Морозов виновато молчал. Он делал вид, что занят: загородившись пулеметом "Максим", наблюдал за плывущими по реке немцами.

«Огонь», – передалась по окопу команда. Шквальный пулеметно-винтовочный огонь прижимает немцев ко дну лодок и плотов. Редкими, но меткими выстрелами заухала наша артиллерия. От прямых попаданий плоты стали разваливаться, отдельные бревна поднимаются высоко над водой. Лодки тонут. Над рекой рвутся снаряды, начиненные шрапнелью. Вода в реке становится от крови багровой. Немцы, оставляя на реке плоты и уцелевшие лодки, плывут к берегу. Но до берега добираются только счастливчики. Убитых, раненых, бревна, лодки и плоты течение несет в озеро Ильмень.

«Ну что, бахвалы, завоеватели всего мира, побежали, – кричал Меркулов. – Жаль, что вас нечем достать».

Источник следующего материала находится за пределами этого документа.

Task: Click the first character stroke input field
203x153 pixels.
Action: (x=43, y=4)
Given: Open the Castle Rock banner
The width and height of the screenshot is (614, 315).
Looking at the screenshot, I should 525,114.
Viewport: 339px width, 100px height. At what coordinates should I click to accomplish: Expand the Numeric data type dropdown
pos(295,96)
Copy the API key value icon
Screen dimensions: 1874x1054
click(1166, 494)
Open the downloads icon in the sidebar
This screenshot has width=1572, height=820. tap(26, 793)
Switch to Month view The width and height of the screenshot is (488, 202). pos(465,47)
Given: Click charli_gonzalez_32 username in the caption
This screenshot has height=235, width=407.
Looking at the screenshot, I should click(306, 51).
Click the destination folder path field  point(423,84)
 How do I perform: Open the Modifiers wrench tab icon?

«Ну и денек сегодня выдался, чем-то напоминает вчерашний, – говорил Шишкин. – Сотни фрицев по-пластунски плывут по дну реки, а может уже достигли дна озера. Хороший корм для рыб и раков. С самого утра гады пошли в атаку, не дали даже позавтракать. На желудке тоска, в кишках ветер гуляет. Пусто, а есть уже не хочется».

«А ты ешь, товарищ командир взвода, – посоветовал Морозов, видя, что Меркулов отвернулся от чашки, – не хочешь, а все равно кашу толкай в рот. Хлеб побереги на всякий случай».

«Что ты имеешь в виду под всяким случаем, – перебил его проходивший мимо политрук. – Здесь будем стоять насмерть без всяких случаев. Умрем все, но этого рубежа фашистам не отдадим. Ясно, боец Морозов?»

«Ясно, товарищ политрук, – отрапортовал Морозов, – но…»

«Без всяких но», – сказал политрук.

Морозов хотел сказать, что он отступает с Латвии. Были для немцев препятствия, казалось, непреодолимые. Они их обходили, создавая впечатление, что пытаются взять лобовой атакой. Дай бог, чтобы здесь было все в порядке. Не обошли бы они нас где-нибудь за Шимском и не окружили. Об этом не могли не думать солдаты. Но политрук, по-видимому, знал это и, не дожидаясь ответа Морозова, пошел дальше.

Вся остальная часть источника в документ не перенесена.